EXTRAIT CHOISI.
════════════════

Manuel Valls indique rechercher «les voies juridiques», qui sont «complexes», de manière à faire interdire les spectacles de l'humoriste. Une phase qui peut prendre du temps. À titre de comparaison, lorsque le gouvernement avait pris des groupuscules d'extrême droite dans son viseur à la suite du décès de Clément Méric, il lui avait fallu trois semaines pour trouver les justifications juridiques permettant de dissoudre Troisième voie, un mois de plus encore pour l'Œuvre française.

Christiane Taubira , dans une tribune sur le Huffington Post, indique en être à la même phase que Manuel Valls, et précise la méthode qu'elle souhaite employer contre l'humoriste: «Réfléchir et agir». Des termes quelque peu malheureux. Réfléchir & Agir est en effet le titre d'un trimestriel d'extrême droite, identitaire et néopaïen. «Réfléchir», la garde des Sceaux entend le faire sur la base de la circulaire du 27 juin 2012, dans laquelle elle demande aux parquets «une politique pénale dynamique et offensive, dans le sens d'une réponse diligente aux actes racistes, antisémites et xénophobes».

• Recouvrer les sommes réclamées par la justice

«Agir», la ministre de la justice estime que cela ne sera peut-être pas suffisant: «Sanctionner avec efficacité est indispensable mais ne suffira pas. Pas lorsqu'un pitoyable bouffon spécule davantage sur les dividendes d'un scandale que sur les risques judiciaires.» Elle rejoint Valls, pour qui «Dieudonné M'bala M'bala tente d'organiser son insolvabilité, pour s'affranchir des sanctions pénales»: «Il revient aussi à la justice de veiller à l'exécution de ses décisions, dit Christiane Taubira. C'est une condition de sa crédibilité et de sa justesse. L'organisation frauduleuse d'insolvabilité est punie par la loi.»



S'appuyer sur les manifestations

Pour le moment, le ministre de l'Intérieur semble avant tout s'appuyer sur les propositions d'Arnaud Klarsfeld, qui appelle à manifester devant les spectacles de l'humoriste. «Il faut qu'il y ait des manifestations pour que les tribunaux puissent considérer qu'il y a un trouble à l'ordre public, pour que la décision du ministre de l'Intérieur et du préfet soit justifiée sur des bases légales», propose en effet l'avocat. «Ces manifestations sont saines», approuve le ministre de l'Intérieur. Une position, quelque peu inhabituelle pour cette fonction, qu'il justifie: «On a le droit de manifester dans notre pays contre ces propos antisémites et racistes.»

L'ambiance, autour de la présence de l'humoriste, est assez tendue. Plusieurs rassemblements sont déjà prévus contre lui, notamment lors de son spectacle de Nantes, le 9 janvier, et devant le Théâtre de la Main d'Or, qu'il possède, le 16 janvier. Par ailleurs, une alerte à la bombe a eu lieu jeudi dans ce même théâtre, mais aucun matériel explosif n'a été trouvé par les démineurs. D'autres manifestations plus violentes ont eu lieu: les expéditions punitives à Lyon, contre des personnes ayant réalisé le geste de la quenelle. Dieudonné, lui, a déposé plainte mardi, pour «menaces réitérées de destruction du théâtre de la Main d'Or», et «menaces de violences».


• Agir également sur Internet

Le ministre de l'Intérieur a indiqué, enfin, qu'il réfléchissait à un dernier axe pour son action: «Internet […] car c'est là que cette parole raciste, antisémite, homophobe se diffuse. Nous devons être intransigeants.»

C'est justement sur Internet que Dieudonné a répondu à Arnaud Klarsfeld, dans une vidéo postée le 31 décembre. «Nous devons prôner l'apaisement, la sérénité entre les communautés, la violence ne résout rien», dit-il. Mais également: «On n'est pas en Israël, t'es plus en train de faire ton service militaire», avant de l'inviter à un «débat». «On peut parler de chambre à gaz […]Je ne suis pas sûr d'être très précis, mais il y a Robert Faurisson (l'historien négationniste, NDLR)». Trois jours après, la vidéo a été vue plus de 1.300.000 fois.

════════════════

EXTRAITS DE DONNÉES.
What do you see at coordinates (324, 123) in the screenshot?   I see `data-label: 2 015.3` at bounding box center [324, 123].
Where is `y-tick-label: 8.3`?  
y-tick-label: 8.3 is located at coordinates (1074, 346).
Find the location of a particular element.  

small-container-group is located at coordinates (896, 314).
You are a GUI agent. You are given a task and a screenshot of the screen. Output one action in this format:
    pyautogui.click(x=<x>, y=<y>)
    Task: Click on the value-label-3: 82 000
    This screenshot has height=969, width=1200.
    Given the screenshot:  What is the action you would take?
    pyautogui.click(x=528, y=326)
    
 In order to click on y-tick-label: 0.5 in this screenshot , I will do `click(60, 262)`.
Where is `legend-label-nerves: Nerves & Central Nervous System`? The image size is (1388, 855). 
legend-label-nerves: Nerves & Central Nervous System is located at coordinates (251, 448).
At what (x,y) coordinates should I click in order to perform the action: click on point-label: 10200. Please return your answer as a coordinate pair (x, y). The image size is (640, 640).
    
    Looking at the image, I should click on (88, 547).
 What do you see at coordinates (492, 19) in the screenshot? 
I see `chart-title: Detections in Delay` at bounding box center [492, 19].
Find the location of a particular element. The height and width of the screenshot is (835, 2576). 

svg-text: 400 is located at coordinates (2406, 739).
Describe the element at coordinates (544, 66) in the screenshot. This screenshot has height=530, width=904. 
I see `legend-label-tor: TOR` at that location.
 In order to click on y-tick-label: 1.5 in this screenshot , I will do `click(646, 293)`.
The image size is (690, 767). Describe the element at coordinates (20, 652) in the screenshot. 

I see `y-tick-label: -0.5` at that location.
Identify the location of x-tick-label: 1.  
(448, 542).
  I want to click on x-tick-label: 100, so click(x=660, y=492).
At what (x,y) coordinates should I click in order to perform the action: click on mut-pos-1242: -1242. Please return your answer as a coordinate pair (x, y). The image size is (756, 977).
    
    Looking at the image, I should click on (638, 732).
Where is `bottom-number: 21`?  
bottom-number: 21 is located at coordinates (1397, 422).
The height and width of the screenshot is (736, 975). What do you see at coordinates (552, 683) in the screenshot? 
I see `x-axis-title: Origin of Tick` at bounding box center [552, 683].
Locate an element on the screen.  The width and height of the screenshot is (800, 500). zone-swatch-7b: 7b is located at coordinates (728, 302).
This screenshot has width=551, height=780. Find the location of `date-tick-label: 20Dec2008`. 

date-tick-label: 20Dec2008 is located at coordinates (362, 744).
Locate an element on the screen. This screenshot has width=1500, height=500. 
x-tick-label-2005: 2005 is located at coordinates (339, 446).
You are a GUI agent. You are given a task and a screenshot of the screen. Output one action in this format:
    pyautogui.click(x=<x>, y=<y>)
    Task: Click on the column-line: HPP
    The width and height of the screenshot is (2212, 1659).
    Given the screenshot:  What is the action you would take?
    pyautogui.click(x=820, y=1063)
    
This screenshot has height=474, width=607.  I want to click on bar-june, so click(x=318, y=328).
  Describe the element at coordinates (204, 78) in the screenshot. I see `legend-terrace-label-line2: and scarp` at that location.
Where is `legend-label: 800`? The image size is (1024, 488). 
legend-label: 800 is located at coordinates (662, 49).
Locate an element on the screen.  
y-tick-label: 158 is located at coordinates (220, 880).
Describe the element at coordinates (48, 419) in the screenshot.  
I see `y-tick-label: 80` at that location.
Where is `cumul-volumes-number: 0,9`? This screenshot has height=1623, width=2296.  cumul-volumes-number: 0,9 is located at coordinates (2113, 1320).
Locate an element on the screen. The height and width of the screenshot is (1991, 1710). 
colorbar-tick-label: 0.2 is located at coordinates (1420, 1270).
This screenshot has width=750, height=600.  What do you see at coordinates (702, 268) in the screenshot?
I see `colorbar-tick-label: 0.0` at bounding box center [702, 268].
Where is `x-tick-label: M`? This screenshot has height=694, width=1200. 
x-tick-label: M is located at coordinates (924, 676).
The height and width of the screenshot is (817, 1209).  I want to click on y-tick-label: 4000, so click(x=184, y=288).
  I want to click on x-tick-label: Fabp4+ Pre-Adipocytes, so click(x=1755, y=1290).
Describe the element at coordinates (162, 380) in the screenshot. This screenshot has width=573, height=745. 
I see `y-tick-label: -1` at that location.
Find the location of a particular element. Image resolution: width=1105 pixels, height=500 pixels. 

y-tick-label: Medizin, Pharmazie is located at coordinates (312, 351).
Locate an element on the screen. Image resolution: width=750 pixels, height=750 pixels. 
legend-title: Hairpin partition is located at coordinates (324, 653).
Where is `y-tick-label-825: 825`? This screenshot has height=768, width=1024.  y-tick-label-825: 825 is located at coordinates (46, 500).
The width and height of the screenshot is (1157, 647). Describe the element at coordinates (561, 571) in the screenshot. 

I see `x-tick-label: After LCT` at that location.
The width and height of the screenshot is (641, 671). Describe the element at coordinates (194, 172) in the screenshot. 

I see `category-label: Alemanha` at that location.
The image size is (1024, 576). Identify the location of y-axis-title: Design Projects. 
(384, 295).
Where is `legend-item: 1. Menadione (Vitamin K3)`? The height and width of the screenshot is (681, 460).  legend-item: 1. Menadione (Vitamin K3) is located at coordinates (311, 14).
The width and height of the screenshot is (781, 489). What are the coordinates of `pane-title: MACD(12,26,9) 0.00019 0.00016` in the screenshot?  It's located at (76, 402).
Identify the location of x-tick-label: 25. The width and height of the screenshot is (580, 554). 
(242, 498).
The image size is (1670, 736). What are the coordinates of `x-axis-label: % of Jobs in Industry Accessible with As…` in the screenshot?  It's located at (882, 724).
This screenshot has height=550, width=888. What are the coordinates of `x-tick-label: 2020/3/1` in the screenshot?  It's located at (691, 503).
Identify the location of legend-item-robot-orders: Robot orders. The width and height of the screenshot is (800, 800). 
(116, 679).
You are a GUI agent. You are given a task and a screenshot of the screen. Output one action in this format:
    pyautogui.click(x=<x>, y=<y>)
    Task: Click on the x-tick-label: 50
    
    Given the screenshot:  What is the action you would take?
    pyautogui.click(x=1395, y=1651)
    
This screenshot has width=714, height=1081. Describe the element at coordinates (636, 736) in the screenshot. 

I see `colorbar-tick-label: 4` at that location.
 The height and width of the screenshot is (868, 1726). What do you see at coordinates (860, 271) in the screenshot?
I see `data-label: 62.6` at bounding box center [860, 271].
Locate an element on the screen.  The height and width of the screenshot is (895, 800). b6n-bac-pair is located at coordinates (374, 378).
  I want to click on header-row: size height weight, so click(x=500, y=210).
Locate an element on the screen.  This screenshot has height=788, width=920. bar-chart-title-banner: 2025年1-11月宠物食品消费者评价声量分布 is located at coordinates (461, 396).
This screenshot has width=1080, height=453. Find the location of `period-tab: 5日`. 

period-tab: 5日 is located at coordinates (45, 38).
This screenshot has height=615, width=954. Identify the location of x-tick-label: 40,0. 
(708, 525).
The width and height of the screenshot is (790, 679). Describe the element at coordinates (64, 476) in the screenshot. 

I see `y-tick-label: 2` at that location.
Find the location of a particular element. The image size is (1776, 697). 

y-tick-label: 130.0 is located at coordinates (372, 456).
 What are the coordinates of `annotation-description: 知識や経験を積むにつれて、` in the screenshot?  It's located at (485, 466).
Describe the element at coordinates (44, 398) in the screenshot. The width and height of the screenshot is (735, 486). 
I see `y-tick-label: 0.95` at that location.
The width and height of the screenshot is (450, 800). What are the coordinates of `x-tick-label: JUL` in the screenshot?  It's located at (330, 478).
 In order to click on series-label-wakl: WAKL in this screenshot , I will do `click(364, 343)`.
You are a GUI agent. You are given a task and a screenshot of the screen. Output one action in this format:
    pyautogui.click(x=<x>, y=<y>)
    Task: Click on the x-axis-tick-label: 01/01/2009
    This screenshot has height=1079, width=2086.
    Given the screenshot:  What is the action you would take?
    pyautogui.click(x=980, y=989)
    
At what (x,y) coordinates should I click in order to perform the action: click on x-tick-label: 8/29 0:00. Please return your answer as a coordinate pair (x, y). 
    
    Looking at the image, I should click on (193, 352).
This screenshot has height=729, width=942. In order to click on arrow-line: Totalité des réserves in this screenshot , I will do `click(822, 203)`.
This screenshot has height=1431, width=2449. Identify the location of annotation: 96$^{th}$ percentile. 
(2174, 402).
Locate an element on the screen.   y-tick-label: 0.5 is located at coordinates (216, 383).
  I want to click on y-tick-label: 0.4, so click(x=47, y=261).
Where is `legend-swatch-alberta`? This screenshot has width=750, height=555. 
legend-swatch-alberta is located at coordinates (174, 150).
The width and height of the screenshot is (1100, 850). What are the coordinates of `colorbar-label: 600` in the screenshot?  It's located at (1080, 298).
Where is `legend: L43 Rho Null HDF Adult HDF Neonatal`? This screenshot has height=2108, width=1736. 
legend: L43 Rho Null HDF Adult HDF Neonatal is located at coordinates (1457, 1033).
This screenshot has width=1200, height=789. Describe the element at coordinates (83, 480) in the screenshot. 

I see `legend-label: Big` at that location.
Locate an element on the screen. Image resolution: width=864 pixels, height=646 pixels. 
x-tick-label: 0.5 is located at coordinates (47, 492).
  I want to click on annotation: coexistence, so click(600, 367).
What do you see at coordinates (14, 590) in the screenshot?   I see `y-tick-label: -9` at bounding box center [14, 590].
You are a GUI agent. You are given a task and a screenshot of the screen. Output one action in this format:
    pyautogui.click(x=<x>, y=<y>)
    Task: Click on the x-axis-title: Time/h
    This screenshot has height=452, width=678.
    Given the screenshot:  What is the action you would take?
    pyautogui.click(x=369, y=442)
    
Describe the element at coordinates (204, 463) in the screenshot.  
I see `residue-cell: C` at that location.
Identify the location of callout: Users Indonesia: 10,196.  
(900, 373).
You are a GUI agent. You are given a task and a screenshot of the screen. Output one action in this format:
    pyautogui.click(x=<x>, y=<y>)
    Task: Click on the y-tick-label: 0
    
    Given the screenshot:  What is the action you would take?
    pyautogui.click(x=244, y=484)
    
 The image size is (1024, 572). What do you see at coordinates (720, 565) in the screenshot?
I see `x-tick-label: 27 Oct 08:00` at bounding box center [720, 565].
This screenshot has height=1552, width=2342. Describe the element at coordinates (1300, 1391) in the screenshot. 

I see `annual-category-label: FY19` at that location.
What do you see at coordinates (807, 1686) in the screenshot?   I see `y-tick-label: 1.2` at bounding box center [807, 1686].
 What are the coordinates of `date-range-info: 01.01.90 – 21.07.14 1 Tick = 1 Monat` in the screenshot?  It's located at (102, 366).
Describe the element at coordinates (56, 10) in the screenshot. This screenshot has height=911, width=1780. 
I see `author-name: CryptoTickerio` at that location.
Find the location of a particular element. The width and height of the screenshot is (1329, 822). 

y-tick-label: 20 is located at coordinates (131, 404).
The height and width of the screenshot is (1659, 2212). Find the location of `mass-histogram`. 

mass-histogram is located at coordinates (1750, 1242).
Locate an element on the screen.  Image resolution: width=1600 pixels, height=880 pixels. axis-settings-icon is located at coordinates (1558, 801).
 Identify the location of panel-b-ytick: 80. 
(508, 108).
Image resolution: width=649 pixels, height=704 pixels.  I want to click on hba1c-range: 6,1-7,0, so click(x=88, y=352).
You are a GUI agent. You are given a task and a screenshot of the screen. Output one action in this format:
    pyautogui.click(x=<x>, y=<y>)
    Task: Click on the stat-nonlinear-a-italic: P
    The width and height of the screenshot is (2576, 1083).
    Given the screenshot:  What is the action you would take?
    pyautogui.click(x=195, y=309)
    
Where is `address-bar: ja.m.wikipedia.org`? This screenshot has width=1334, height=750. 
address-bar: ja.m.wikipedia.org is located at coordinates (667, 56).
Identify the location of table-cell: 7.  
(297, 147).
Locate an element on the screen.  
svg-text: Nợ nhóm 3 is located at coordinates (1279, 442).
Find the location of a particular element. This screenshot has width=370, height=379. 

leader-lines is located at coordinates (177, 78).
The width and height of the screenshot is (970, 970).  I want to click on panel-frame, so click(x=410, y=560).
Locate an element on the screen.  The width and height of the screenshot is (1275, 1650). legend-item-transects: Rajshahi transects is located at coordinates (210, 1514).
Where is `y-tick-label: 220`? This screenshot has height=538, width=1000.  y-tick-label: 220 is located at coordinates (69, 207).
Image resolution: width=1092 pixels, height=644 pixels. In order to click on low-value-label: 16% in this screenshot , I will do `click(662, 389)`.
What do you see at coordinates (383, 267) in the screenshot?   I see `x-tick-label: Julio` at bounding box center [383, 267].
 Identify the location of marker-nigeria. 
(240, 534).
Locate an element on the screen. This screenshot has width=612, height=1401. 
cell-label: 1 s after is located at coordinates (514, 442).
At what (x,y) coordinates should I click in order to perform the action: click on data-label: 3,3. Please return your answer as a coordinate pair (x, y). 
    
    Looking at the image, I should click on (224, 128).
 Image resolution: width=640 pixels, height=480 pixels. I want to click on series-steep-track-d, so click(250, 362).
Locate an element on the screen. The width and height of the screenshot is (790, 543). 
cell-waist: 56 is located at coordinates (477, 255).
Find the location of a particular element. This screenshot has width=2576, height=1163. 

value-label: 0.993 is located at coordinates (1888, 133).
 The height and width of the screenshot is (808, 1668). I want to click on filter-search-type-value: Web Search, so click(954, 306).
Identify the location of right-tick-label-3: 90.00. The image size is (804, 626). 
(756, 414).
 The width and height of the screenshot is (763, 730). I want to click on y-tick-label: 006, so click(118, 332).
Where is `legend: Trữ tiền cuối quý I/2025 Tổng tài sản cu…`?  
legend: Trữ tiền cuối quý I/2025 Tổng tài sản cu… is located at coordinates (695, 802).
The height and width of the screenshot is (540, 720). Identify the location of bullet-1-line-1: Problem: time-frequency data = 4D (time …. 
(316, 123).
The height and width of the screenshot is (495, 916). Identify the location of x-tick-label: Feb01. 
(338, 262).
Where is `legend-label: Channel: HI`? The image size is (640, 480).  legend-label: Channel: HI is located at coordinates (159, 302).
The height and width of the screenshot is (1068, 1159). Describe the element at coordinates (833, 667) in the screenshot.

════════════════

CONSIGNES DE TRAVAIL.
[a] D'après l'extrait, combien de temps avait-il fallu au gouvernement pour trouver les justifications juridiques permettant de dissoudre Troisième voie ?
[b] Renvoyez tel quel le passage de l'extrait qui commence par les mots contenant « C'est justement sur » et se termine par « de 1.300.000 fois. ».
Appuyez-vous uniquement sur l'extrait.

RÉSULTATS DE L'EXERCICE.
[a] Trois semaines.

[b]
C'est justement sur Internet que Dieudonné a répondu à Arnaud Klarsfeld, dans une vidéo postée le 31 décembre. «Nous devons prôner l'apaisement, la sérénité entre les communautés, la violence ne résout rien», dit-il. Mais également: «On n'est pas en Israël, t'es plus en train de faire ton service militaire», avant de l'inviter à un «débat». «On peut parler de chambre à gaz […]Je ne suis pas sûr d'être très précis, mais il y a Robert Faurisson (l'historien négationniste, NDLR)». Trois jours après, la vidéo a été vue plus de 1.300.000 fois.